Cada entrega nos regalas lección tras lección del correcto y buen arte del crear literatura, Gracias, maestro.
Amén de desearte una semana próspera, te mando un grande abrazobeso con toda mi admiración y mi cariño fraterno, querido «Homero».
Es una situación que, salvo que se tengan nervios de acero, y ni siquiera en ese caso, tarde o temprano genera angustia. Es una situación que puede desembocar fácilmente en un ataque de pánico o convocar la aparición de fantasmas.

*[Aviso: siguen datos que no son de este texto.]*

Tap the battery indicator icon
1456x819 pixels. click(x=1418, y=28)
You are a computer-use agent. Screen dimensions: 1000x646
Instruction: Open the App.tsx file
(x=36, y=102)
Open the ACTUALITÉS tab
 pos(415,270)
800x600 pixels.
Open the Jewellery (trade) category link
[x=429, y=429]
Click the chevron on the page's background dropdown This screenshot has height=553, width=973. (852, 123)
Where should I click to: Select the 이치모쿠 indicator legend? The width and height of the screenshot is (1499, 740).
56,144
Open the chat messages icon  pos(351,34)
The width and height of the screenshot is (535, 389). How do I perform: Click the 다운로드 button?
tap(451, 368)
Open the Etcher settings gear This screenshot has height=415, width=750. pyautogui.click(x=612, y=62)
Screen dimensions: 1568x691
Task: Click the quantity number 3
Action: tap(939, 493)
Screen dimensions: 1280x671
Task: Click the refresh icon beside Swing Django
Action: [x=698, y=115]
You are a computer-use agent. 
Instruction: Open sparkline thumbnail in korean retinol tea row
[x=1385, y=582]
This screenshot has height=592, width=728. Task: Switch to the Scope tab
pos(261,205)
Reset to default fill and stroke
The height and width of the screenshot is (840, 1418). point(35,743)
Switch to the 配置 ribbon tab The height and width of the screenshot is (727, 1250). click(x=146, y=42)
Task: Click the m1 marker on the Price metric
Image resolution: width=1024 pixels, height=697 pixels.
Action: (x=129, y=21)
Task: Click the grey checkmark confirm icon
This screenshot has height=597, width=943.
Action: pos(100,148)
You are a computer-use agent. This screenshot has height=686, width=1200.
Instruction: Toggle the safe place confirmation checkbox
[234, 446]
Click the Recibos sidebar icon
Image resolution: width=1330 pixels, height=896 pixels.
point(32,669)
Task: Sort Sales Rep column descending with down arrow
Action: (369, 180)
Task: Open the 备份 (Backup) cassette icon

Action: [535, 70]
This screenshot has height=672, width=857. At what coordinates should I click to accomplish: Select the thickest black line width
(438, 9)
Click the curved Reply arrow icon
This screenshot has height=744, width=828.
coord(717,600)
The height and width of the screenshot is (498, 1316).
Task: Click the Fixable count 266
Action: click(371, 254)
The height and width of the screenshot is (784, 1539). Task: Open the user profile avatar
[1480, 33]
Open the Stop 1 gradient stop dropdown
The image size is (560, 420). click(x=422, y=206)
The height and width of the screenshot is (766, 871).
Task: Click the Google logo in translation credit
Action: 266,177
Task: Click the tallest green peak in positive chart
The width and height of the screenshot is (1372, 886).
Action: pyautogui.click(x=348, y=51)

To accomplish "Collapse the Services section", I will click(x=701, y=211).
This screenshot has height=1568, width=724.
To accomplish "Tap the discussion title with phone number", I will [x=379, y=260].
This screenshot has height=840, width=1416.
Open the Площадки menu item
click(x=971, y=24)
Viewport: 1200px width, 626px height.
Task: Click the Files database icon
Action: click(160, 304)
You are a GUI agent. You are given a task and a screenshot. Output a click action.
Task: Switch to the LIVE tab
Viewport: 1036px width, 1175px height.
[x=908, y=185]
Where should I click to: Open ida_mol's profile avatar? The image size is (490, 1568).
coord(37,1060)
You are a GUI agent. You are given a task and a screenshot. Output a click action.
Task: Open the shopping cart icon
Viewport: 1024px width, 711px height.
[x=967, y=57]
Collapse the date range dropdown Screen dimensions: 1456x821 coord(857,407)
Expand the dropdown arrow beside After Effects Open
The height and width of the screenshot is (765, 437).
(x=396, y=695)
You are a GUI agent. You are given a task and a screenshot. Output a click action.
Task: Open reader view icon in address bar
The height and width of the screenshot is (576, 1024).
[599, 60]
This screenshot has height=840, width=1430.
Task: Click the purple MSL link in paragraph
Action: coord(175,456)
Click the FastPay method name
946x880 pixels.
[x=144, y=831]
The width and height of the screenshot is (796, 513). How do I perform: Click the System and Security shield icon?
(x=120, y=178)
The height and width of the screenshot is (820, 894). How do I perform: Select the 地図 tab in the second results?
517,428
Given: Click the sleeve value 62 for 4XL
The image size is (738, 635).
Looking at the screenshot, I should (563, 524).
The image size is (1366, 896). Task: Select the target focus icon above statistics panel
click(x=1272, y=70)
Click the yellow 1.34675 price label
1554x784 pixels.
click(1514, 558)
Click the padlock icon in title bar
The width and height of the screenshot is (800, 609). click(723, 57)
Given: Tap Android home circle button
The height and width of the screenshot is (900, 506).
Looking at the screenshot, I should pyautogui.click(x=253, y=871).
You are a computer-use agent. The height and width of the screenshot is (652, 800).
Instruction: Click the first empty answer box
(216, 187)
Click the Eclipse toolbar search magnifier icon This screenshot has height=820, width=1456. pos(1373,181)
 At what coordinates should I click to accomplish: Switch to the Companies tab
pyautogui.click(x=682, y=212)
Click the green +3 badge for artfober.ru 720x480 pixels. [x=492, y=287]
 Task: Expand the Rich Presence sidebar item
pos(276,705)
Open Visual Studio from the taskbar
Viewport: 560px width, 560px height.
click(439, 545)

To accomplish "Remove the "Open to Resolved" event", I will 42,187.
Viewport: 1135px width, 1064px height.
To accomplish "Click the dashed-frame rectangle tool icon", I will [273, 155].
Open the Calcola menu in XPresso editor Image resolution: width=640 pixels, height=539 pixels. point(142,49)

Pero esa es la parte negativa. Es entonces, enfrentado a tu propia destrucción o aniquilación, a tu total abandono, cuando van a surgir también las imágenes luminosas, las respuestas impensadas.
De todas formas nada es seguro. Supongo que tú dirías que todos estamos sometidos al principio de incertidumbre, que es el que rige los negocios humanos. La incertidumbre o la providencia, ¿quién sabe cuál de las dos nos marca el camino?
Jonás ha sufrido un accidente que lo ha inmovilizado, que a lo mejor le ha provocado una fractura de columna. Eso son palabras mayores. Él reflexiona o divaga sobre la muerte que es a lo que se enfrenta. Sobre la muerte y sobre la vida que son la cara y la cruz de la misma moneda, aunque en nuestra sociedad se trate de disociarlas por todos los medios.
Jonás regresa a su origen. Los recuerdos afloran, no sólo los infantiles. Ahí lo tenemos en el fondo de un barranco, como a su homónimo en el estómago de una ballena, sin poder valerse por sí mismo. Ese desvalimiento es una agonía tal vez necesaria, una agonía que nadie va a vivir voluntariamente.
Gracias a ti, Ernesto. Este Homero de andar por casa te desea lo mismo. Un abrazo.
Y mira que no creo que haya nervios tan de acero que logren sobrellevar impasibles una experiencia tal. Bien amplías con tu comentario la intención de tu fragmento: se trata de la reflexión (involuntaria, inmediata) de la razón de existir, precisamente por estar en el filo hacia el trascender.
Tu metáfora Jonás, que manejaste desde el preámbulo del accidente, es inmejorable pues representa a la perfección todo lo que estás expresando en toda esta sección de «El camino de regreso».
De repente pienso: ¿será acaso ese camino de regreso la vuelta al origen, al núcleo de donde todo procede y a donde todo vuelve, al final? No lo desveles, Antonio, y que sea tu escritura la que lo responda.
Poeta, te abrazobeso siempre con mi admiracion y con mi gran cariño fraterno.
Sí, querido Ernesto, dejemos que el relato siga su curso sin desvelar detalles y todavía menos el desenlace (el camino hay que recorrerlo). Ya tendremos tiempo de intercambiar pareceres y valoraciones. Como la reflexión expuesta en el último párrafo en forma de pregunta. Un abrazo.
¡Qué hermoso! Sé que después del inteligente comentario de Ernesto es un pequeño tributo, pero he sentido la Belleza leyéndote. ¡Gracias por compartir!
Soy yo quien te da las gracias por tu amabilidad al visitar El Bosque Silencioso y por ese tributo a la Belleza del que está tan falto nuestro mundo. Un abrazo.
He oído el tin-tin…neo, magnífico texto, muy próximo a Francisco Ayala. El tintineo de Arvo Part. ¡Emocionante y hermosa historia!
El tintineo del Sueño de Ángel. Que tengas una agradable velada y un descanso reparador.